If you feed it, it will grow

Science with a twist

Feed a grow-in-water creature with sugar water to teach kids that overindulging in all kinds of treats can make us ungrateful.

You will need a grow-in-water creature (often available in dollar stores), a large clear bowl, a jug that can hold 8 cups of water, a cup, a teaspoon and up to two cups of sugar.

  • First, put your grow-in-water toy in the bowl.
  • Add 8 cups of water to your jug.
  • Have your children gather food from your cupboards that might contain sugar.
  • Examine the food labels on the food you’ve gathered. For each food item, determine how many grams of sugar are in an individual serving.
  • For each food item, have your children take turns adding sugar to the jug of water in direct proportion to the sugar found in the food.
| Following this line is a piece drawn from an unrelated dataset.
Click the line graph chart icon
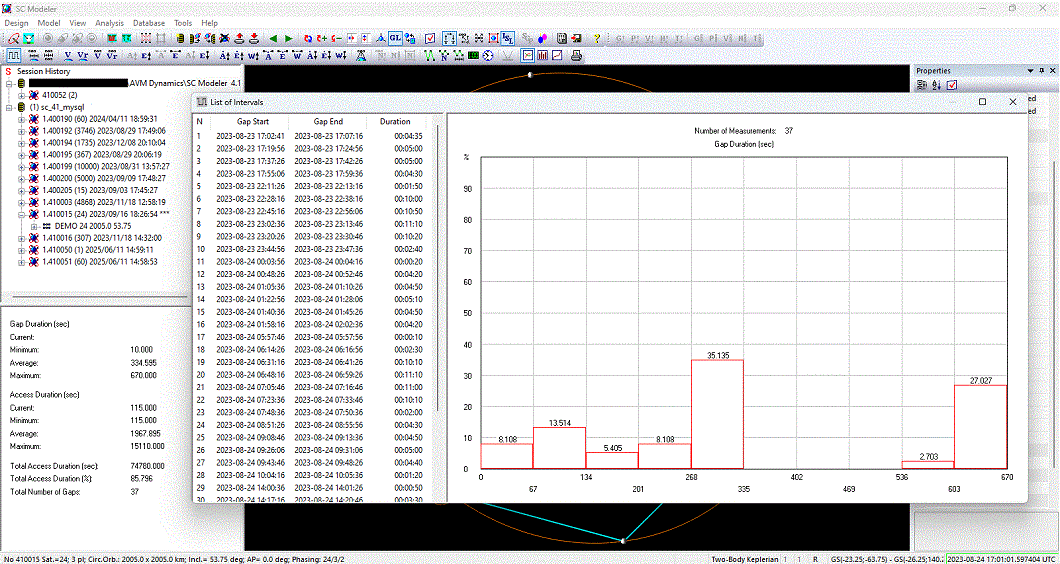coord(557,55)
    (Since one teaspoon of sugar weighs four grams, divide the weight of sugar given on the food label by four to determine how many teaspoons of sugar to add to your jug of water.)
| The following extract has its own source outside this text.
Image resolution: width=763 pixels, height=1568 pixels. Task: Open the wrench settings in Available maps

    Here are some examples to help:

    one chocolate chip cookie has 12 grams of sugar (according to the label) and 12÷4=3, so add 3 teaspoons of sugar to your jug of water

    one 355 ml can of Coca-Cola has 39 grams of sugar (according to the label) and 39÷4 = 9.7, so add 10 teaspoons of sugar to your jug of water.

  • After preparing your sugar water, allow your kids to “feed” the expandable creature by pouring 2 to 3 cups of the sugar water into the bowl.
  • Once or twice a day, revisit the expandable creature and observe its growth. Continue to add sugar water as needed. Most will be fully grown in 24 to 48 hours.
  • Once the creature has expanded to full size, remove it from the water and watch to see what happens over time.
Questions for discussion
  • If you could eat any one food all day, every day, what would it be?
  • Would your body be healthy then?
  • What happened to our toy creature when we fed it sugar water?
  • What happened when we stopped feeding it sugar water?
  • Besides taking away our appetite for healthy foods, what does too much sugar do to a person?
  • How can our appetite be like the toy creature?
  • Can you think of any other appetites or habits that like to grow and grow, but are unhelpful?
Key concepts

Practicing moderation in a culture that is very pleasure-oriented can be challenging. We love treats, and it can be hard to stop ourselves from having more than we should. The problem is that when we continuously indulge in all kinds of things – such as sweet food or junk food, for example – having a lot of these things becomes the expected norm, eventually causing a lack of appreciation for the treats. This kind of overindulgence breeds ungratefulness.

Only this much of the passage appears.